TESTO PROPOSTO:
+===+

MICAELA BONGI
ROMA
E' un test
locale «e non siamo così sciocchi da non saperlo». Ma il successo portato a
casa Piero Fassino lo assapora tutto e, al termine della riunione della
segreteria, incontra nuovamente i giornalisti sciorinando i dati elaborati
dall'ufficio elettorale del partito: la Quercia torna a superare il 20 per cento
e raddoppia sulla Margherita alla quale nel 2001 era quasi appaiata. Ma non è
questo il risultato che vuole enfatizzare il segretario dei Ds, anzi, «non è
giusto parlare di crollo della Margherita», che in molte città raggiunge un
consenso significativo e importante», minimizza. Del resto i conti - anche
all'interno del partito di Rutelli - si faranno più seriamente solo dopo i
ballottaggi. I Ds preferiscono mantenere la preoccupazione per la deludente performance
degli alleati e per i suoi possibili effetti al chiuso del Botteghino. E se
i Ds vanno bene, è la battuta di Massimo D'Alema, «non diciamolo troppo in
giro, sennò scoppia il finimondo». Riconquistata l'egemonia nella coalizione,
Piero Fassino vuole battere sul tasto unitario, posto che la maggioranza
diessina ha anche tutto l'interesse a sdrammatizzare il risultato dei centristi
dell'Ulivo a fronte di un voto che ha invece premiato l'ala sinistra
dell'alleanza (a Roma il Pdci passa dall'1,2 per cento al 2,9, e si candida a
ereditare parte del consenso dei cofferatiani, dopo la tregua siglata nella
Quercia). Il segretario dei Ds, paragonando le amministrative a un'elezione di
«medio termine», parla di «una netta vittoria del centrosinistra che esce
rafforzato in voti e percentuali», mentre «il centrodestra è più debole e
fragile. La destra frana in modo significativo, Forza Italia dimezza i voti».

+===+

RIGHE FORNITE:

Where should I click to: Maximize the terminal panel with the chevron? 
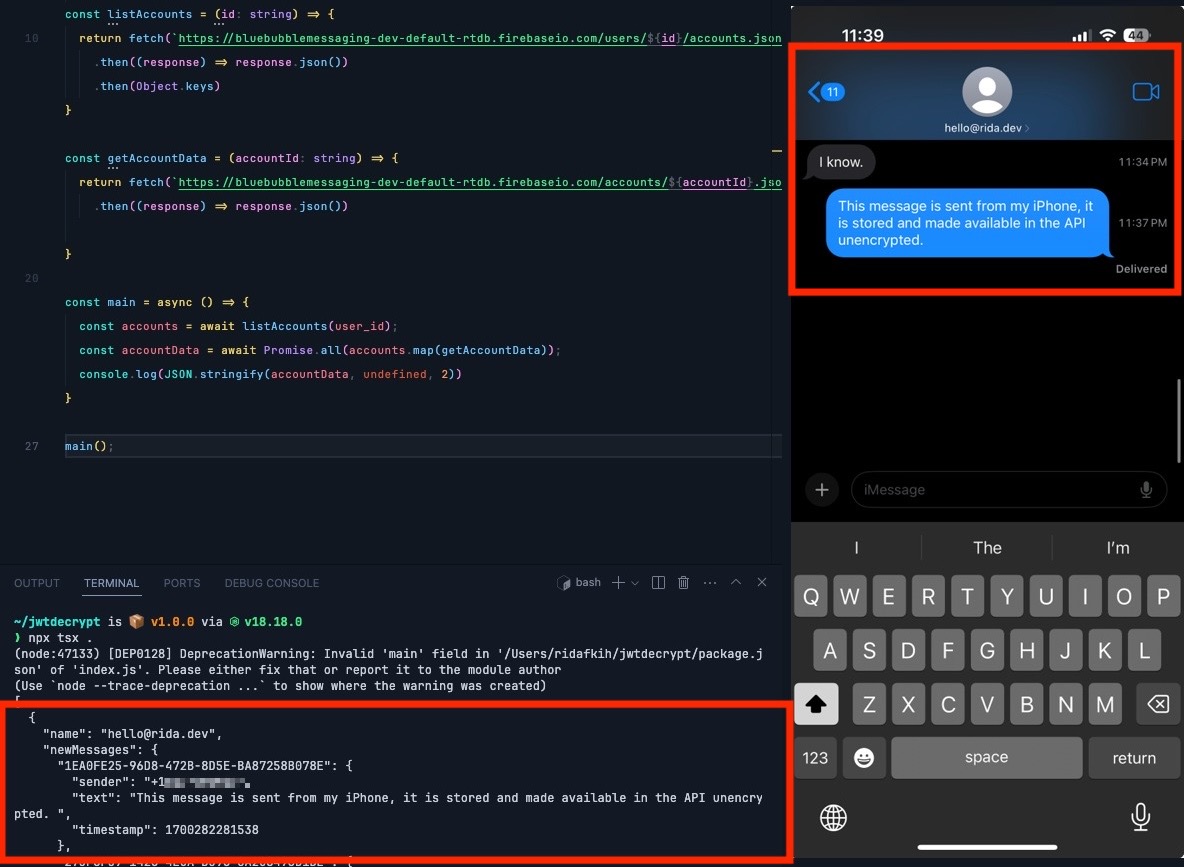[x=735, y=582]
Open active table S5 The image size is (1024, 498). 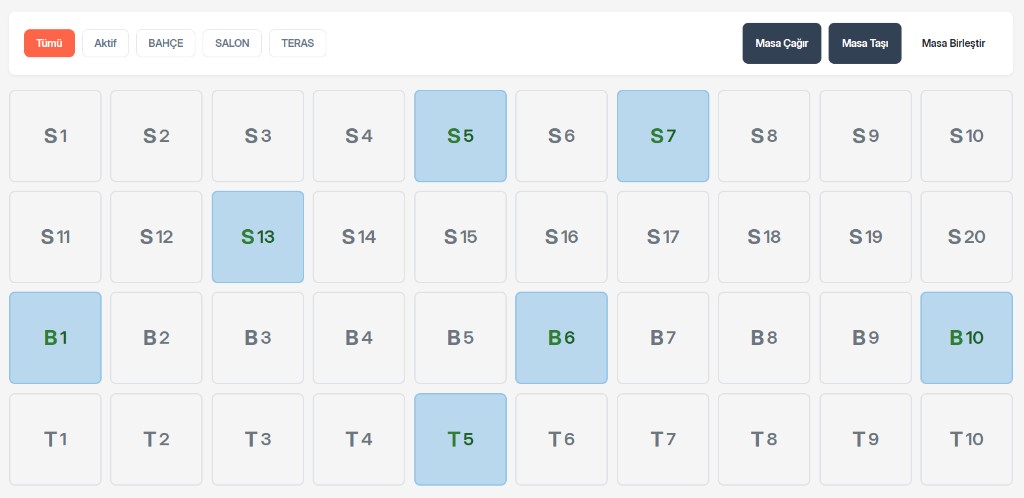point(460,136)
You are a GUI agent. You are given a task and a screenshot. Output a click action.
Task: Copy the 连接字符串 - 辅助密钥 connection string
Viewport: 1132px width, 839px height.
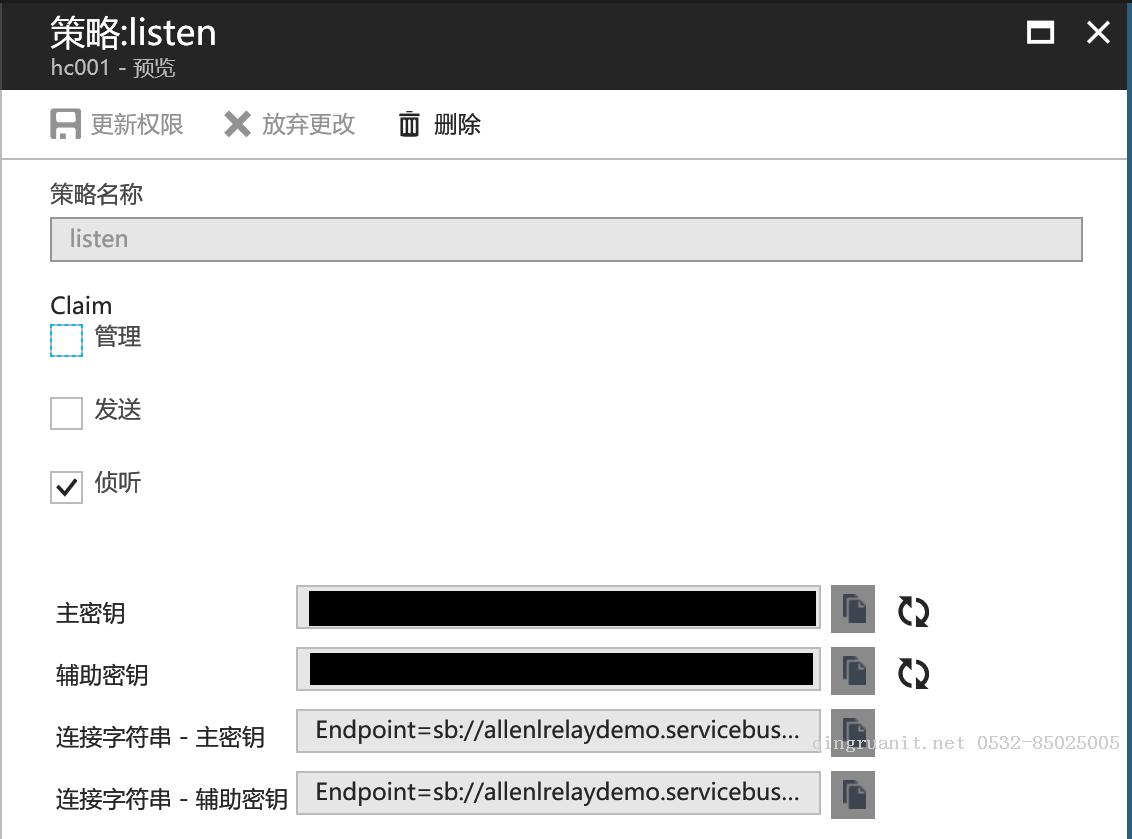point(851,793)
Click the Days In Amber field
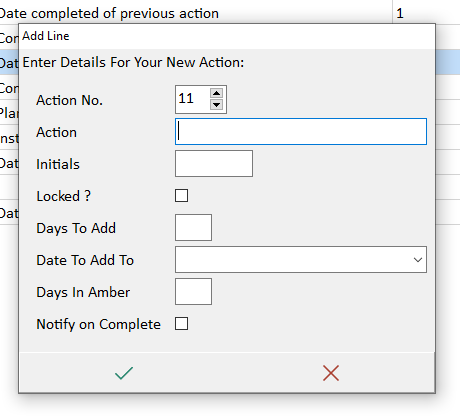460x420 pixels. pyautogui.click(x=193, y=292)
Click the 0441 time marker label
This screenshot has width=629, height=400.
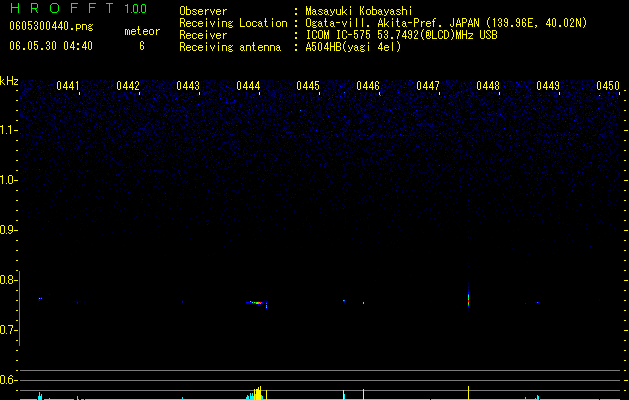68,86
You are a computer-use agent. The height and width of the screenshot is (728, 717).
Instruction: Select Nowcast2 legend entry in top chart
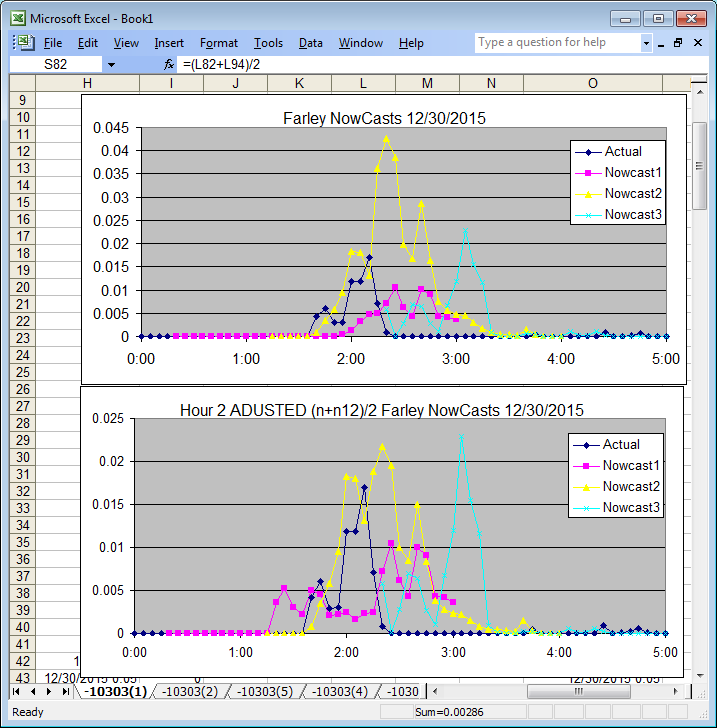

+===+

ATTIVITÀ DA SVOLGERE:
**1)** Elenca tutti i nomi di persona che compaiono nel testo proposto.
**2)** Estrai dalle righe fornite ogni riga che contiene la stringa "height".

RISPOSTE:
**1)**
Micaela Bongi
Piero Fassino
Rutelli
Massimo D'Alema

**2)**
Viewport: 1132px width, 839px height.
This screenshot has width=629, height=400.
You are a computer-use agent. The height and width of the screenshot is (728, 717).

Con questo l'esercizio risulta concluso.